Frans Berkelaar, CC BY 2.0, via Wikimedia Commons

Il governo federale vuole che il servizio ferroviario SNCB programmi più treni al mattino presto, a tarda notte e nei fine settimana, nonché garantisca un certo livello di servizio allo sportello in tutte le sue stazioni. Quelle richieste fanno parte del nuovo contratto di gestione approvato dal consiglio ministeriale, scrive il quotidiano francofono Le Vif, citando il fiammingo De Morgen.

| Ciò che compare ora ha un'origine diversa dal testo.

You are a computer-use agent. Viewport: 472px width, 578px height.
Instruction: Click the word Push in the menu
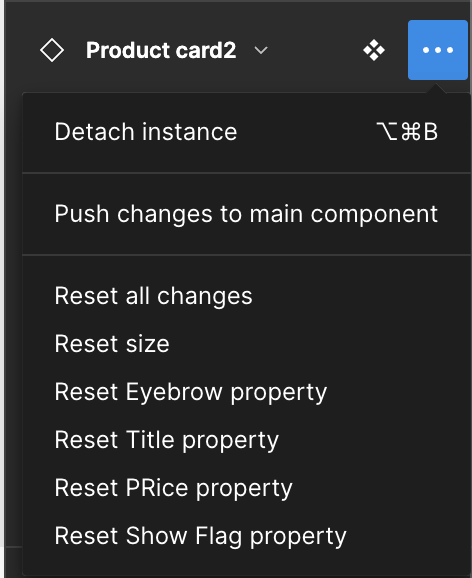click(x=82, y=214)
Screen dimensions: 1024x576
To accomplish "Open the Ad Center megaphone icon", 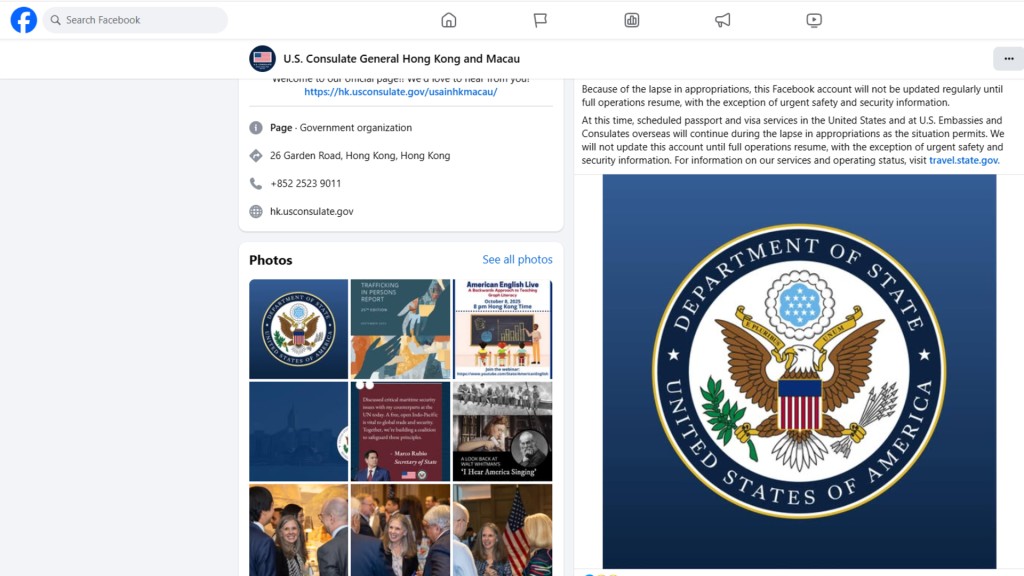I will pyautogui.click(x=722, y=20).
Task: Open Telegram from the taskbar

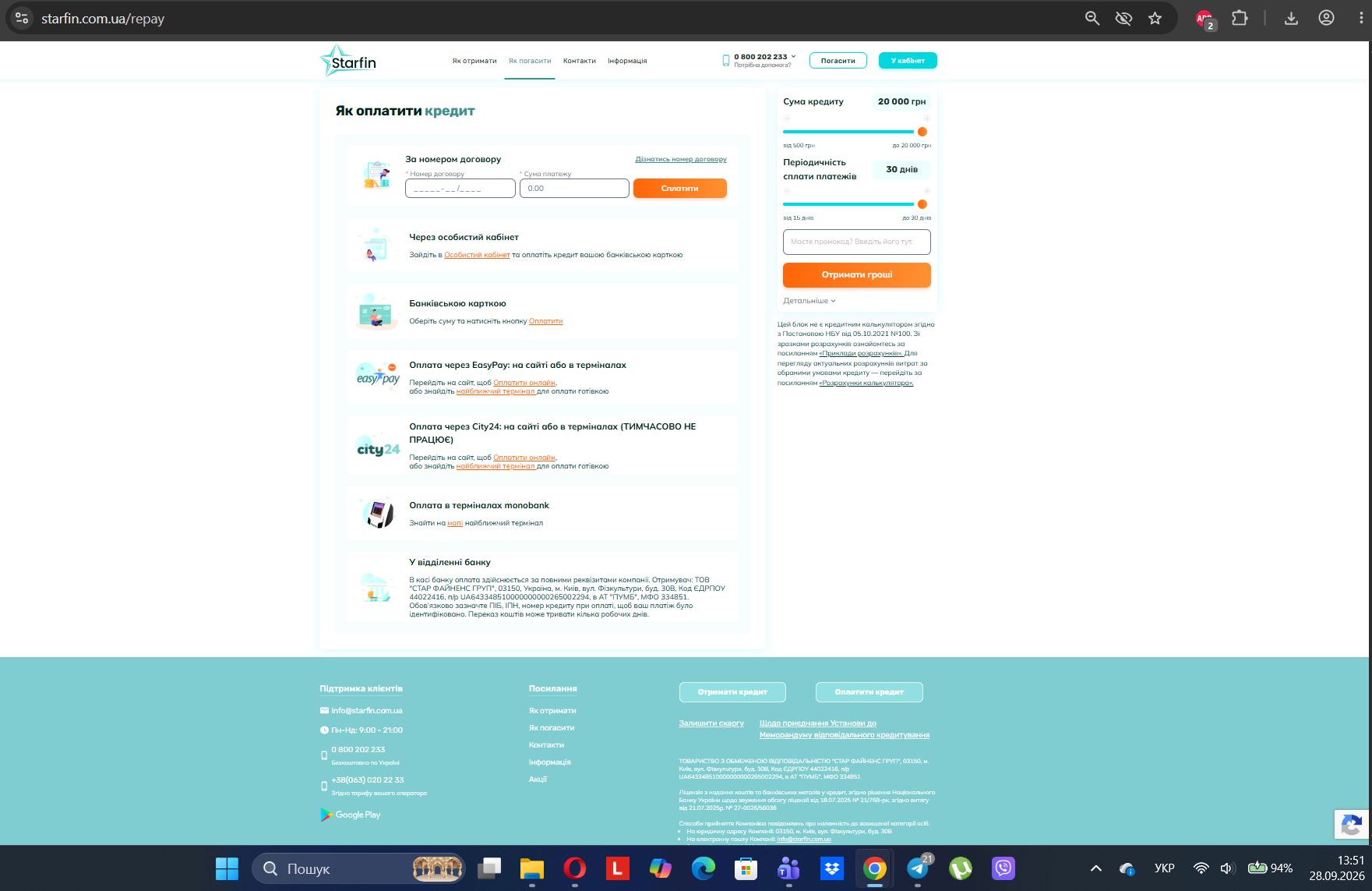Action: point(918,868)
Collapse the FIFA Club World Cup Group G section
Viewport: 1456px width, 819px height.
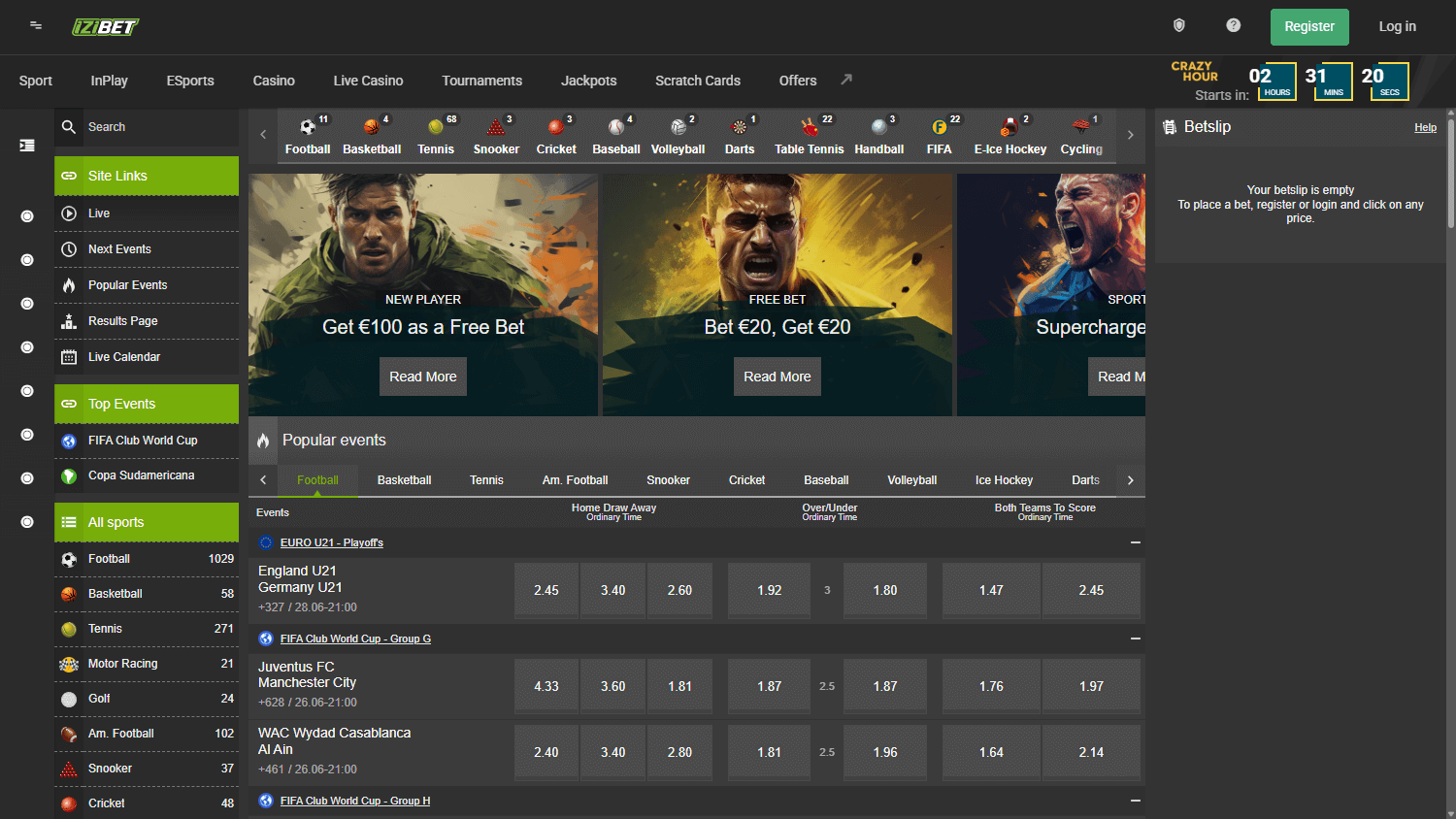(x=1134, y=639)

Il nuovo contratto tra il governo federale e la SNCB entrerà in vigore nel dicembre del 2022, quindi le parti hanno oltre 1,5 anni per negoziarne i termini. I contratti di servizio ferroviario durano 10 anni e determinano cosa deve fare  SNCB per mantenere il suo finanziamento federale.

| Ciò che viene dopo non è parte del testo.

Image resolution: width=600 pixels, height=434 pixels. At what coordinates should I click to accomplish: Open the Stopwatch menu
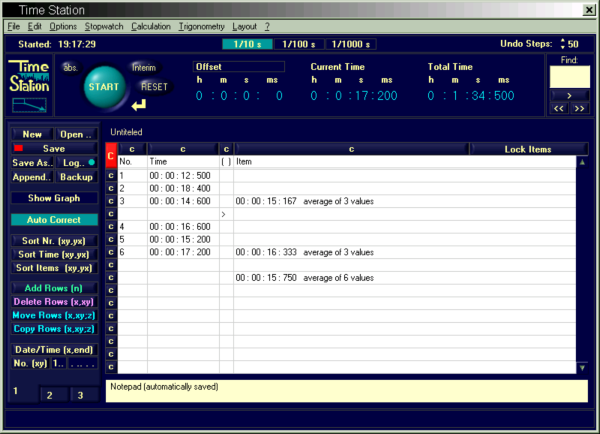click(103, 25)
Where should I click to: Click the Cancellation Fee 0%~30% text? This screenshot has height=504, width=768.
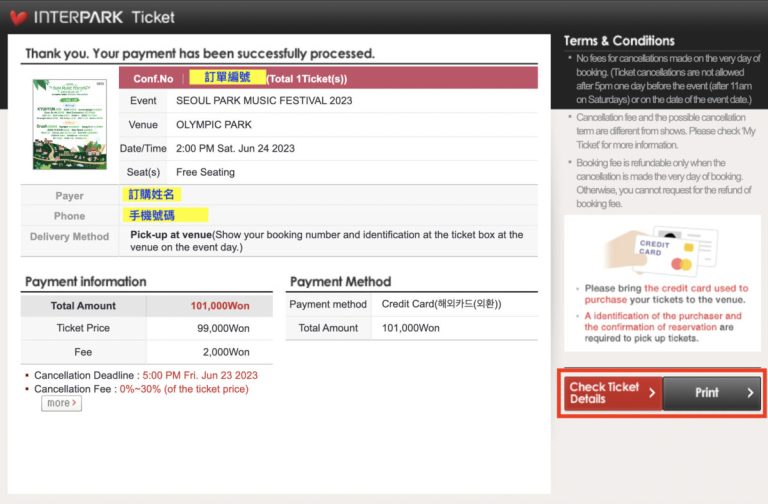188,389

Mentre la richiesta di più treni durante le ore in cui il servizio è limitato o inesistente era  prevista, l’attenzione sul servizio di sportello è senza dubbio il risultato diretto dell’annuncio di SNCB all’inizio di quest’anno che 44 biglietterie avrebbero chiuso.

Il ministro federale della mobilità Georges Gilkinet (Ecolo) ha detto che vuole che il contratto con SNCB sia basato sul “servizio pubblico” e il contratto con Infrabel – che gestisce l’infrastruttura ferroviaria – sia basato sulla “prestazione”.